* TASKS TO CARRY OUT *
1. In the passage on the team's pitching staff, how many innings has Chris Sale pitched in the last 4.5 seasons?
2. Extract the part of the passage on the team's pitching staff starting at "A fundamental problem" and ending at "could have been!".

A fundamental problem the team has faced since 2019 (really even 2018, but the team was so good around him it didn't matter) is that it is structured from both a payroll and personnel perspective around Chris Sale as an ace. But in the last 4.5 seasons, he has pitched a total of 254 innings, starting 47 times. Because Dombrowski traded most of the bullets in the minor-league chamber to get that 2018 juggernaut, there has been little ready-to-go talent from the minors to provide cheap answers that balance out Sale's large contract. Frankly, Bloom getting Whitlock for nothing, and Pivetta in a deadline deal; and the development of Crawford, Bello, and Houck, have made the situation less awful than it easily could have been!
Still, the way Bloom has tried to limp along with the albatross of Sale's contract using up a lot of his srotation money is by taking chances on broken or aging pitchers willing to take short-term deals: Richards, Perez, Kluber, Paxton, Hill, Wacha. Honestly, those have probably worked out about as well as you could've hoped, too!

* PROVIDED DATA *
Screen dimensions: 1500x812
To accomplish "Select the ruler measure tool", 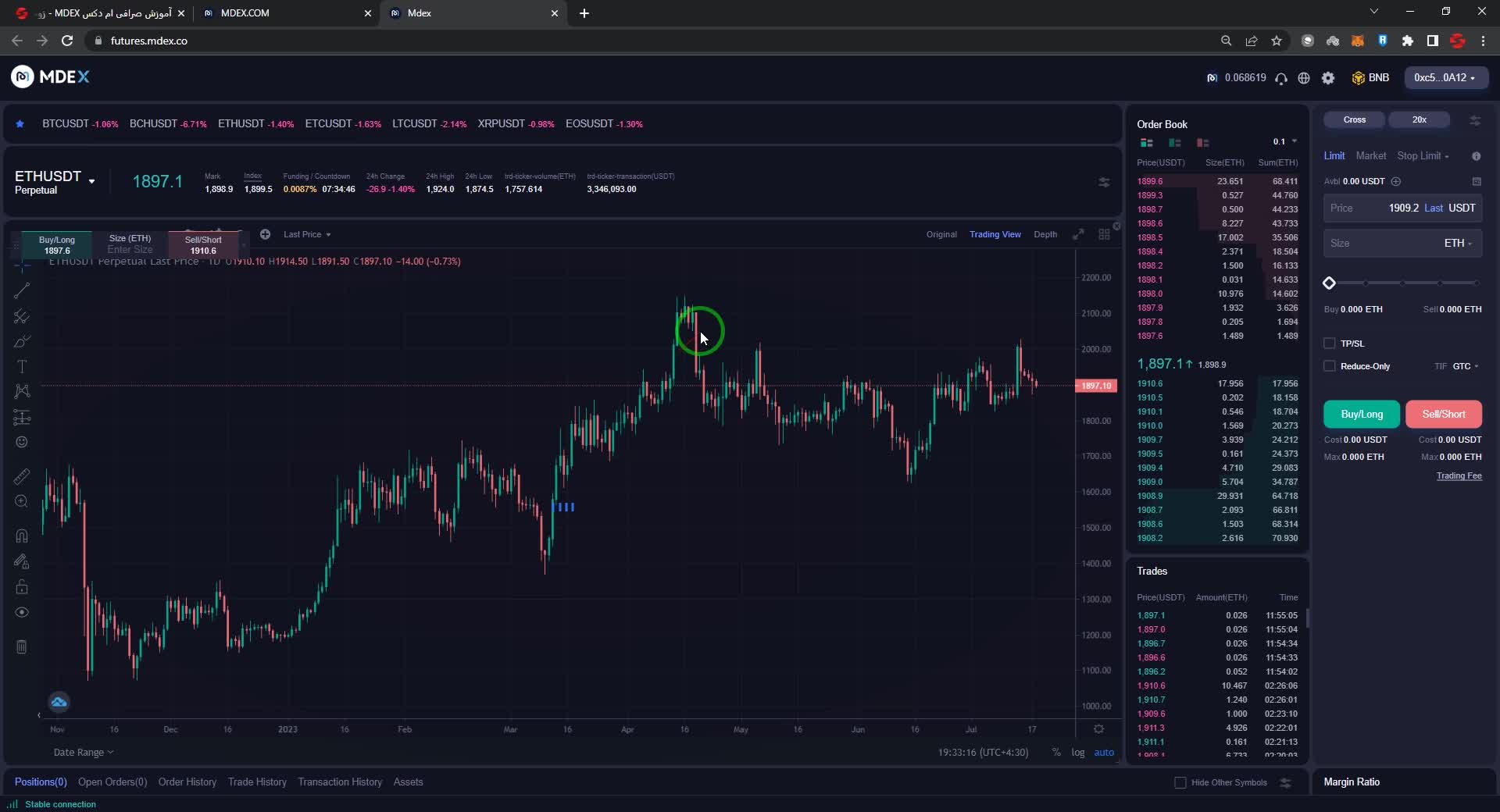I will click(x=22, y=476).
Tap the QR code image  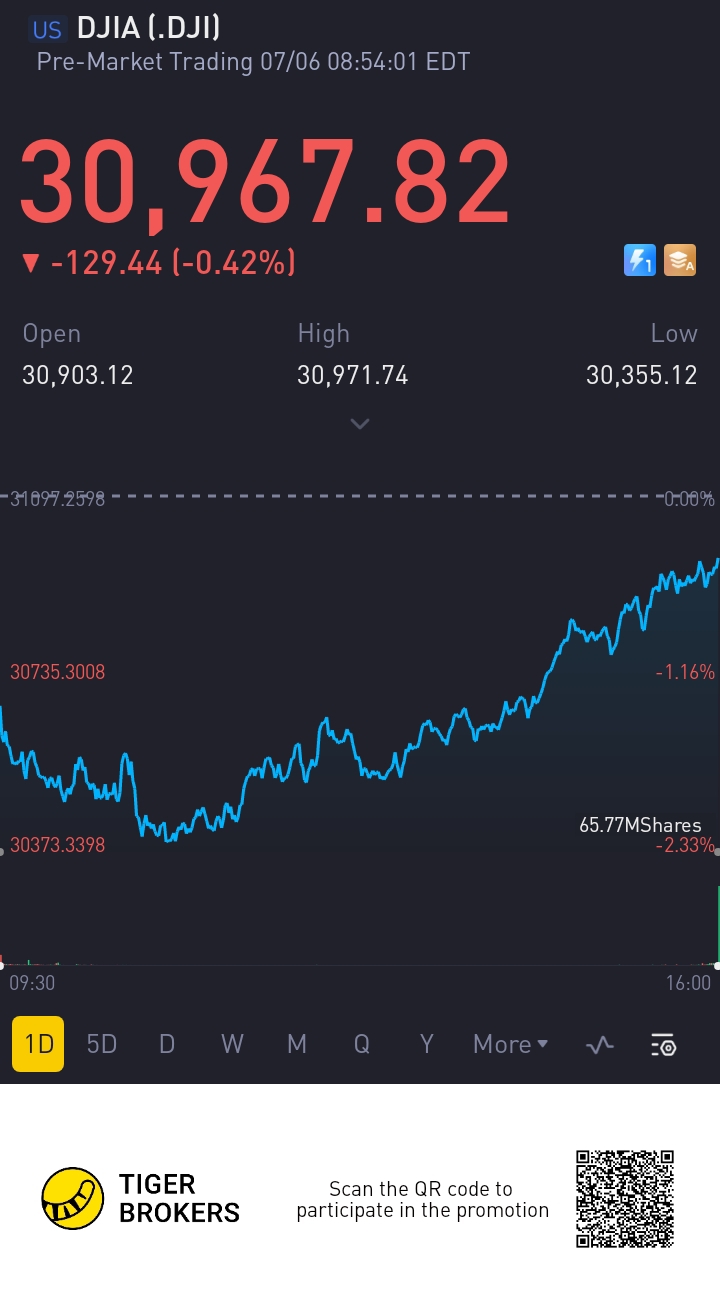[x=625, y=1198]
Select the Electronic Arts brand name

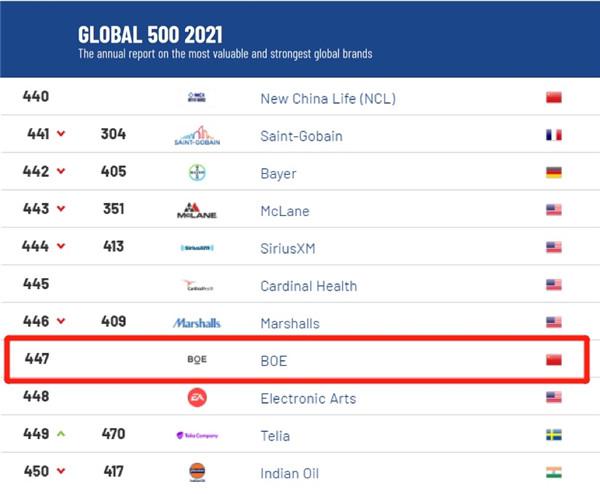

* ANSWERS IN ORDER *
1. 254 innings

2.
A fundamental problem the team has faced since 2019 (really even 2018, but the team was so good around him it didn't matter) is that it is structured from both a payroll and personnel perspective around Chris Sale as an ace. But in the last 4.5 seasons, he has pitched a total of 254 innings, starting 47 times. Because Dombrowski traded most of the bullets in the minor-league chamber to get that 2018 juggernaut, there has been little ready-to-go talent from the minors to provide cheap answers that balance out Sale's large contract. Frankly, Bloom getting Whitlock for nothing, and Pivetta in a deadline deal; and the development of Crawford, Bello, and Houck, have made the situation less awful than it easily could have been!